Gentrification Everywhere: Black Folks in Austin, Texas ‘Pushed Out’ to Make Way for Tech-Start Ups and Hipsters?

Austin's historically Black East End District. Frank Mills.

Austin’s historically Black East End District. Frank Mills.

African-Americans are leaving the city of Austin, Texas, in droves, according to a new study. The reason: They can no longer afford the homes.

Researchers at the Institute for Urban Policy Research & Analysis wanted to know why one of the country’s fastest-growing cities has experienced a steady decline in its African-American population in the last two decades.

From 2000 to 2010, the Black population declined by 5.4 percent, making Austin the only expanding city to see such a loss.

The demographic landscape is trending wealthier and whiter as a result.

An army of tech start-ups have descended upon the city, eager to take advantage of Texas’ lower cost of living and no state taxes. And festivals like South by Southwest and Austin City Limits have put the city on the map for aspiring artists and live-music aficionados.

The housing market has grown exponentially, and in typical fashion, gentrification is the byproduct.

Historically Black East Austin is a direct target, the report notes. Back in 1928, city councilmen declared the east-end community a “Negro District,” in a bid to “legally” segregate residents of the majority-white west side and Blacks living east of East Avenue and south of City Cemetery.

Municipal leaders eventually limited all Black schools, housing, parks and other “Black-only” amenities to the district, forcing families living in outside areas to relocate. Citizens transformed the town into a rich cultural enclave of African-inspired music, culinary traditions and arts. Today the district hosts a variety of blues and jazz venues, theater companies, visual arts and recording studios, and soul food restaurants.

“Decades later these very neighborhoods would become prime targets of gentrification,” wrote study author Eric Tang, assistant professor for the African and African Diaspora Studies Department. “Concentrated segregation followed by concentrated gentrification resulted in the massive displacement of African Americans from their historic communities.”

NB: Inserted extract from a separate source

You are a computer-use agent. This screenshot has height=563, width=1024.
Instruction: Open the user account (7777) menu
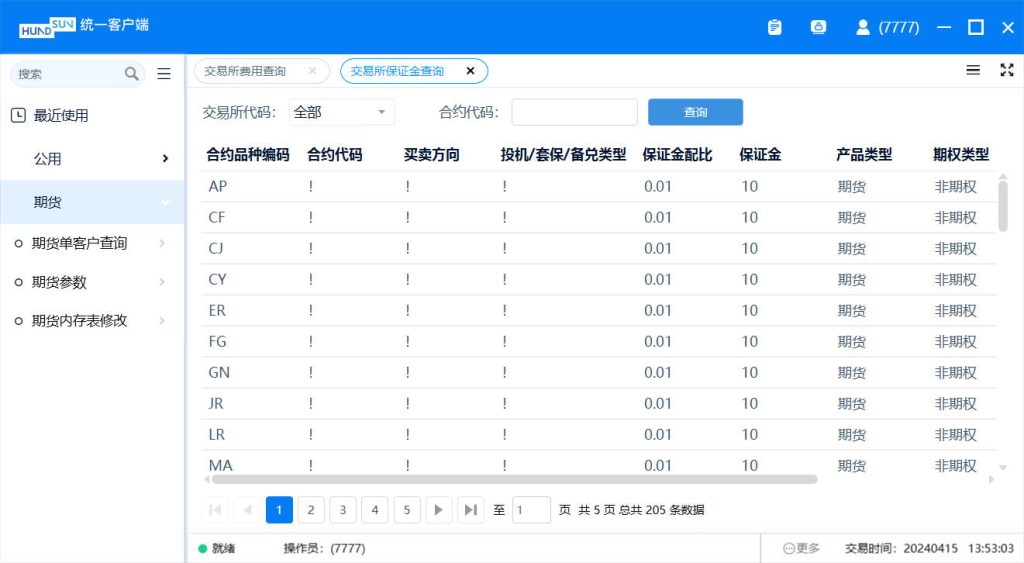click(887, 28)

According to CNN, the median sales price of an East Austin home was $225,000 during the 2012-13 fiscal year. The average sales price two years later sharply increased to $345,000.

University of Texas’ institute surveyed 100 African-Americans who left the city between 1999 and present day. The respondents showed a diversity of ages (19 to 79) and incomes (between $12,000 and $200,000)

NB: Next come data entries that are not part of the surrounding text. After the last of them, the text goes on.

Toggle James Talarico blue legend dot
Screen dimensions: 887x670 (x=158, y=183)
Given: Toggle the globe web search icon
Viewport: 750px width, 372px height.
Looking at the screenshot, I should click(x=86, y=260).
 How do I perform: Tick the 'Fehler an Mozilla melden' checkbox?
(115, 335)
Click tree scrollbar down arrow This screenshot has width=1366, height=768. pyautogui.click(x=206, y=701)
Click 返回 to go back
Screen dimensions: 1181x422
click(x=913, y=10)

Tang writes, the report aimed to explore two topics:

“One, did African Americans choose to leave the city in pursuit of better opportunities elsewhere? Or were they compelled or forced to leave, and why? That is, were they “pushed out” by socioeconomic pressures, particularly the gentrification of historically African American neighborhoods and the simultaneous soaring cost of housing throughout the entire city?

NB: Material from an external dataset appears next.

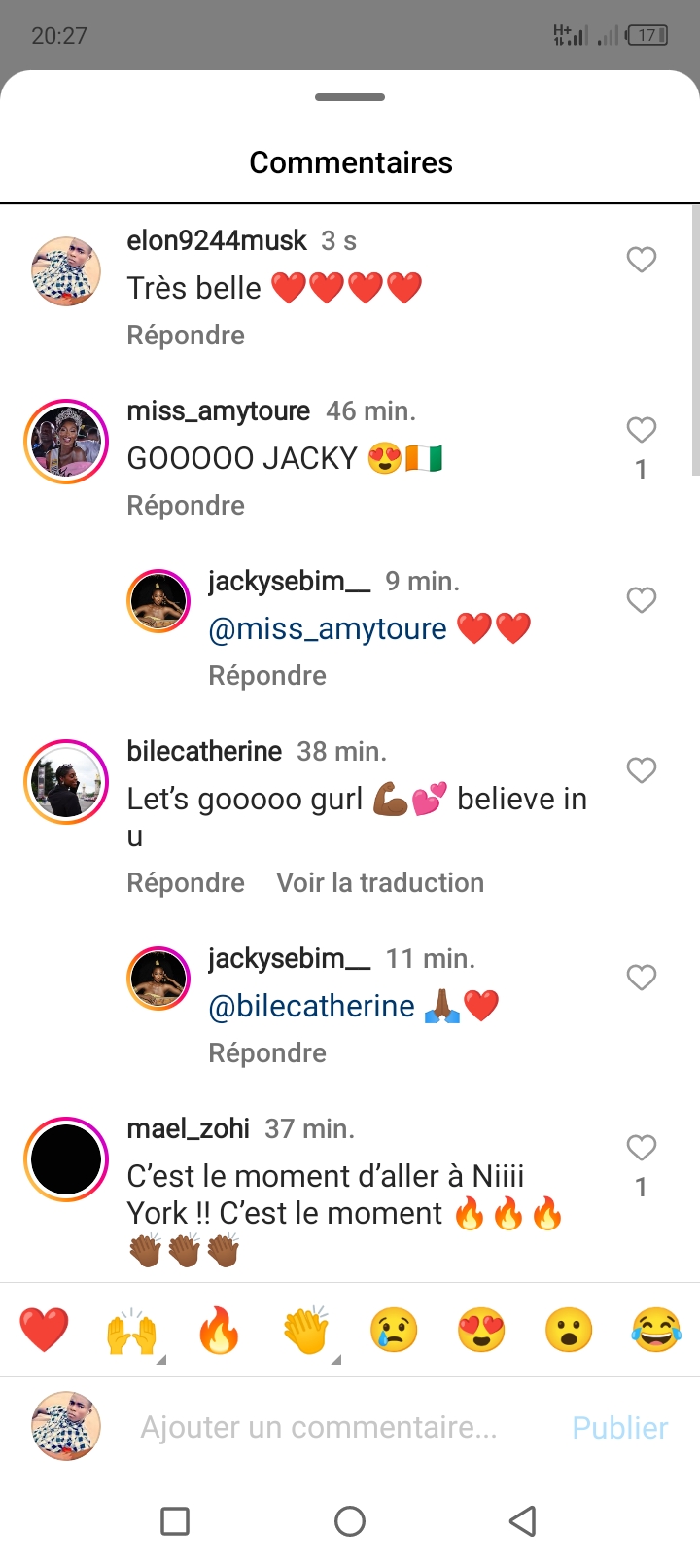Insert the raised hands emoji
Screen dimensions: 700x1568
(131, 1330)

And two, to what extent is the resettlement of African Americans to areas outside of Austin an extension of inequalities they have faced when living within the city?”

The No. 1 reason was elevated housing costs. Fifty-six (56) percent of respondents chose “unaffordable housing” as the cause for their migration.

The study includes direct quotes by several respondents. A 63-year-old man questioned the motive for waiting until recent years to renovate an area that could have used the makeover long ago.

“They didn’t want to redo East Austin when we were living in it. We saw what was happening in Austin. They were trying to get all the property in Austin they could get. City was taking and jacking up prices. The gentrification started settling in. Residents are sick to their stomach seeing what they see. They could have revitalized.”

The No. 2 reason for leaving was disappointment with the local education system. Twenty-four (24) percent chose “better schools.”

The report indicates the second leading reason was expected, as minors accounted for the majority of Blacks who vacated the city in the millennium’s first decade.

“One infers from this that African American heads of household based their decision to move out on the needs of their children, specifically on their educational needs,” Tang wrote.

The third-leading reason was institutional racism and a general feeling of unwelcomeness. Sixteen (16) percent of respondents named it as a problem.

“Austin has never been openly friendly to African Americans or allowed them to develop a significant economic enclave,” a woman, 46, said. “Austin has an antagonistic atmosphere to African Americans….Austin is unwelcoming. It’s a blatant slap in the face.”

Another former resident said he felt invisible in Austin.

“I feel like no one sees me. They don’t value that I’m there. They only notice me when there’s a problem. Thousands of Black kids who don’t get the same appreciation that a pet gets.”

Researchers found the out-migration of Blacks to surrounding cities had left former residents at a social, political, economical and health disadvantage, and Austin more economically and socially segregated than ever.

Tang warns of the future implications of a city so divided.

“Recent research also reveals that the more racially and economically segregated a metro area, the less economically mobile its entire population, particularly its younger residents.”